▶ Exercise objective
Everything in the listing below from the line containing "Image resolution: width=1568" through the line containing "has width=1512, height=806." must be repeated exactly; the remaining lines are not wanted.

▶ Supplied material
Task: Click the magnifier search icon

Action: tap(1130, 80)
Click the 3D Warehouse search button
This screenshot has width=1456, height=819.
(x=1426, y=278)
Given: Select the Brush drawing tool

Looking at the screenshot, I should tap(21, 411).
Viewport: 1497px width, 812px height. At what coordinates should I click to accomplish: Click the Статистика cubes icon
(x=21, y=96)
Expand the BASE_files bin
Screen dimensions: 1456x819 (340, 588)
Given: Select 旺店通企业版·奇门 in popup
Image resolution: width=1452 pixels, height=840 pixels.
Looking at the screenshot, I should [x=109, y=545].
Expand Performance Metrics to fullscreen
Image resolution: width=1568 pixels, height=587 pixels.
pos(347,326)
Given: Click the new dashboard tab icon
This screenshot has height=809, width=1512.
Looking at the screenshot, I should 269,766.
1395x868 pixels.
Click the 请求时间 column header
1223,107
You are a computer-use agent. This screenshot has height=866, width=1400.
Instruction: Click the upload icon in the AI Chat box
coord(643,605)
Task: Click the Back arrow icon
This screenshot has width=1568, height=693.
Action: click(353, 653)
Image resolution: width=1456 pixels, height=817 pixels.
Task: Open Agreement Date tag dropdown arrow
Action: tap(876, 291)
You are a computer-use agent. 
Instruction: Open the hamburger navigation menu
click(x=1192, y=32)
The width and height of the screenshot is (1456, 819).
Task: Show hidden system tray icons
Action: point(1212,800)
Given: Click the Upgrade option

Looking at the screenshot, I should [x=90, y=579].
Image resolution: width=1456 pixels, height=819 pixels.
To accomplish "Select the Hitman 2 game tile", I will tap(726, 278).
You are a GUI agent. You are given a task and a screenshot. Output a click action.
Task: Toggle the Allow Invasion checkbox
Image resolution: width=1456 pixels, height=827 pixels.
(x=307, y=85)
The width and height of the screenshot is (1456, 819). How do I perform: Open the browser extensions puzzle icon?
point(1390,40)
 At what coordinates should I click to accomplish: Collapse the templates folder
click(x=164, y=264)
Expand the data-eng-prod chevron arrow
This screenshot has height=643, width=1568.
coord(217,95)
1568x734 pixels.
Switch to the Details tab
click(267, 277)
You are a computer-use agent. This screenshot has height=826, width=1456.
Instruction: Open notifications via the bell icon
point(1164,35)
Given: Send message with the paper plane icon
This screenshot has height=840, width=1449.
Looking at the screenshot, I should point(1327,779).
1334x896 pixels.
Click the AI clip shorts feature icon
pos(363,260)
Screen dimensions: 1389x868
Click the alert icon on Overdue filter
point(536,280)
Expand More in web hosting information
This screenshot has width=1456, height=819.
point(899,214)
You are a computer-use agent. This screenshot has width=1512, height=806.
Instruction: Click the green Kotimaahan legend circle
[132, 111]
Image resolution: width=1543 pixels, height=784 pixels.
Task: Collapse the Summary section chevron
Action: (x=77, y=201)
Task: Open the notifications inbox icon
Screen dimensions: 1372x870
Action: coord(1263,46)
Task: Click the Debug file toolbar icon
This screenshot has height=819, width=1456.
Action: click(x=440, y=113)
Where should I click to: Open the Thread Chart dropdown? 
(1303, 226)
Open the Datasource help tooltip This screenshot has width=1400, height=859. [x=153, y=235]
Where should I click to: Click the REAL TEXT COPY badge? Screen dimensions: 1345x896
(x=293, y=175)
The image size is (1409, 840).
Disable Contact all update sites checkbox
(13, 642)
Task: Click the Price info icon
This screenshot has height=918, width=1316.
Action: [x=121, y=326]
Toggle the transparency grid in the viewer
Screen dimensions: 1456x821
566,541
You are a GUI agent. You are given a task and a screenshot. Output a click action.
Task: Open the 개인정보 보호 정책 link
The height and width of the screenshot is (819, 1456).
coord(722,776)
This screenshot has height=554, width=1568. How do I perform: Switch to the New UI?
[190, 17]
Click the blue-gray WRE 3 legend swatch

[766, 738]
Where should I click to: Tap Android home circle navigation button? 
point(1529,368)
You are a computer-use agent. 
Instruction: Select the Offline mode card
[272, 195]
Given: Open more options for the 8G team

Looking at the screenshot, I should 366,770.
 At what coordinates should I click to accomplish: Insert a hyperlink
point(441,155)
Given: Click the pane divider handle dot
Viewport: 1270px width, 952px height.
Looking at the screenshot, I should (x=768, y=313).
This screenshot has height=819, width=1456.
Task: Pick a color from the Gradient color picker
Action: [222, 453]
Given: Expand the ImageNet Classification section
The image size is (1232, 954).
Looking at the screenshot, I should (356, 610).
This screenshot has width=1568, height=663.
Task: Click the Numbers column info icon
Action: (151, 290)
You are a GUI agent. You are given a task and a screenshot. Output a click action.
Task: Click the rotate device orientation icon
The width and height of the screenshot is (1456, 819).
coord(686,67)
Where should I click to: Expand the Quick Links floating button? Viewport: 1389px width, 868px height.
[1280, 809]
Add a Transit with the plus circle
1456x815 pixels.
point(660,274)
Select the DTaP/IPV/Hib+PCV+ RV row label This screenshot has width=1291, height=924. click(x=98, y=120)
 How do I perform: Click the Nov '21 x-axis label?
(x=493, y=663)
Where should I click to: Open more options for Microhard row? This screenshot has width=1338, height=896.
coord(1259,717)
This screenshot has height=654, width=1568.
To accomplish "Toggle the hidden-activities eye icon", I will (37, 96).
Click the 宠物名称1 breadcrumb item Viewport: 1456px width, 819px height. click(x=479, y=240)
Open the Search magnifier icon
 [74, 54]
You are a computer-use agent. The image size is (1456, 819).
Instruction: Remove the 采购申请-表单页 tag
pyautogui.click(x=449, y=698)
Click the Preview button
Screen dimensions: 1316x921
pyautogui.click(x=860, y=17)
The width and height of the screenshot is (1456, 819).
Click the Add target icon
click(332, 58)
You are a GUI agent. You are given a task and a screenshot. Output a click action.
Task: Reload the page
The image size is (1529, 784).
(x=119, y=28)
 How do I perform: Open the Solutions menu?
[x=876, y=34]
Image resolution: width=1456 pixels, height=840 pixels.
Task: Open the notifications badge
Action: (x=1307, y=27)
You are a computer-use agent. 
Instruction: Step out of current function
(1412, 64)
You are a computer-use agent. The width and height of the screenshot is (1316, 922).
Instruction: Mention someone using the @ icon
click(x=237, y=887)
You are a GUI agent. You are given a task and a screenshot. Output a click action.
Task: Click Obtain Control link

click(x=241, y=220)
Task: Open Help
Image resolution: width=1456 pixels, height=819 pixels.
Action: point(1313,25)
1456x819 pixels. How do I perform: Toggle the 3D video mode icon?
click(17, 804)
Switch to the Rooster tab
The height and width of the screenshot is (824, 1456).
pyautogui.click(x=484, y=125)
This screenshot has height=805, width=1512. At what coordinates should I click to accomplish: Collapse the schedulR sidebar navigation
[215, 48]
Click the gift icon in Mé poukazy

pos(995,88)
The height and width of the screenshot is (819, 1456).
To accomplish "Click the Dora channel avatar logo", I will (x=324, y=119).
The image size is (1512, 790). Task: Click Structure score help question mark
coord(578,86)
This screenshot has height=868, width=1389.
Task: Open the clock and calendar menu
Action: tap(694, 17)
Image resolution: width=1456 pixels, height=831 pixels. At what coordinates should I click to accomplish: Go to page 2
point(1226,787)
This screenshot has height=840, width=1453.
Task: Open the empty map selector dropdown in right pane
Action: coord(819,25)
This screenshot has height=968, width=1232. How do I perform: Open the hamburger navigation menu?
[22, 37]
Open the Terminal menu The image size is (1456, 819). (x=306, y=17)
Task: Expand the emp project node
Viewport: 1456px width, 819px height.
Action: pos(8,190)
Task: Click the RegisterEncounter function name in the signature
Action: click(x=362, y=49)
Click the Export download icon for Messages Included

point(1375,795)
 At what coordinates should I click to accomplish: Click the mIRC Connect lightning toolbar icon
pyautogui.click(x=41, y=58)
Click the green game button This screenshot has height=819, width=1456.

▶ Exercise answer
Image resolution: width=1568 pixels, height=587 pixels.
pos(347,326)
Given: Click the new dashboard tab icon
This screenshot has height=809, width=1512.
Looking at the screenshot, I should 269,766.
1395x868 pixels.
Click the 请求时间 column header
1223,107
You are a computer-use agent. This screenshot has height=866, width=1400.
Instruction: Click the upload icon in the AI Chat box
coord(643,605)
Task: Click the Back arrow icon
This screenshot has width=1568, height=693.
Action: click(353, 653)
Image resolution: width=1456 pixels, height=817 pixels.
Task: Open Agreement Date tag dropdown arrow
Action: tap(876, 291)
You are a computer-use agent. 
Instruction: Open the hamburger navigation menu
click(x=1192, y=32)
The width and height of the screenshot is (1456, 819).
Task: Show hidden system tray icons
Action: point(1212,800)
Given: Click the Upgrade option

Looking at the screenshot, I should [x=90, y=579].
Image resolution: width=1456 pixels, height=819 pixels.
To accomplish "Select the Hitman 2 game tile", I will tap(726, 278).
You are a GUI agent. You are given a task and a screenshot. Output a click action.
Task: Toggle the Allow Invasion checkbox
Image resolution: width=1456 pixels, height=827 pixels.
(x=307, y=85)
The width and height of the screenshot is (1456, 819). How do I perform: Open the browser extensions puzzle icon?
point(1390,40)
 At what coordinates should I click to accomplish: Collapse the templates folder
click(x=164, y=264)
Expand the data-eng-prod chevron arrow
This screenshot has height=643, width=1568.
coord(217,95)
1568x734 pixels.
Switch to the Details tab
click(267, 277)
You are a computer-use agent. This screenshot has height=826, width=1456.
Instruction: Open notifications via the bell icon
point(1164,35)
Given: Send message with the paper plane icon
This screenshot has height=840, width=1449.
Looking at the screenshot, I should point(1327,779).
1334x896 pixels.
Click the AI clip shorts feature icon
pos(363,260)
Screen dimensions: 1389x868
Click the alert icon on Overdue filter
point(536,280)
Expand More in web hosting information
This screenshot has width=1456, height=819.
point(899,214)
You are a computer-use agent. This screenshot has width=1512, height=806.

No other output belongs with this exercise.